Buoni spesa, l’opposizione: «Devono essere dati a tutti»

30 Dicembre 2020

SILVI. «A Silvi i buoni spesa governativi pari a 162mila euro diretti all’acquisto di beni alimentari non vengono ripartiti equamente tra le famiglie veramente bisognose». È questa la denuncia...

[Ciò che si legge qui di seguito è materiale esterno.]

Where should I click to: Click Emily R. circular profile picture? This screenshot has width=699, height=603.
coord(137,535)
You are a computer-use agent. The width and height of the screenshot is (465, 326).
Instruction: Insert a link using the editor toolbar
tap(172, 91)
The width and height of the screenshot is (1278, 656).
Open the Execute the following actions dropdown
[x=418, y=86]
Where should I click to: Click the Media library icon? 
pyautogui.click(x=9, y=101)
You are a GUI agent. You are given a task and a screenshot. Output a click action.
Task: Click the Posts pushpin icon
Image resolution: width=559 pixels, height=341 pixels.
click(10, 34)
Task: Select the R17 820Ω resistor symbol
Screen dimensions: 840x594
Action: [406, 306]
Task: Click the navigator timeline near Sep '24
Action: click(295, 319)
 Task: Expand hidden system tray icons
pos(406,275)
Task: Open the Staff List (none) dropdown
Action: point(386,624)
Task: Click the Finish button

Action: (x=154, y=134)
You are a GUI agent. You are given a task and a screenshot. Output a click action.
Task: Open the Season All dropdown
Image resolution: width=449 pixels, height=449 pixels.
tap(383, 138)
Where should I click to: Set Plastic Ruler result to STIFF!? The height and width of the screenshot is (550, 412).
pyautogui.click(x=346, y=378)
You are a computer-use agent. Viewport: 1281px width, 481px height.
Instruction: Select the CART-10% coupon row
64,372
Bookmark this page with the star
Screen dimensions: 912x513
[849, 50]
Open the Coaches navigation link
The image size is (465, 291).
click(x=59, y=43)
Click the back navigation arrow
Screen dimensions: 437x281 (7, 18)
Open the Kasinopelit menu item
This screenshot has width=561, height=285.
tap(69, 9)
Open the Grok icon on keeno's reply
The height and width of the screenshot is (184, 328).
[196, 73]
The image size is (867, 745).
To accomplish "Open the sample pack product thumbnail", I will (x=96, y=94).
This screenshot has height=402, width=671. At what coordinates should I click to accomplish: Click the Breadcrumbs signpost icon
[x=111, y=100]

SILVI. «A Silvi i buoni spesa governativi pari a 162mila euro diretti all’acquisto di beni alimentari non vengono ripartiti equamente tra le famiglie veramente bisognose». È questa la denuncia lanciata ieri dai consiglieri di centrosinistra Giovanni Rocchio e Vito Partipilo che in una nota attaccano il Comune: «Nei requisiti del bando è specificato che possono accedere ai buoni i nuclei famigliari con attestazione Isee in corso di validità non superiore a 12mila 500euro e con un deposito bancario/postale non superiore a 5mila euro al 30 novembre 2020. Poi all’interno del bando c’è scritto che sono esclusi i beneficiari di un sussidio (esempio Rdc, Rei, Naspi, indennità di mobilità, Cig ) . A nostro avviso costoro non vanno esclusi, hanno anche loro necessità . Un padre di famiglia che prende 450 euro di cassa integrazione e ha 4 figli come fa a campare?” . L’opposizione conclude: «Si chiede al Comune di tener conto della più ampia partecipazione ed esigenza della collettività. Così hanno messo fuori gioco chi ha un sostegno economico pur minimo. Le indicazione del governo sono che i buoni devono essere dati a chi a causa del Covid si è vista ridurre l’attività lavorativa».(d.f.)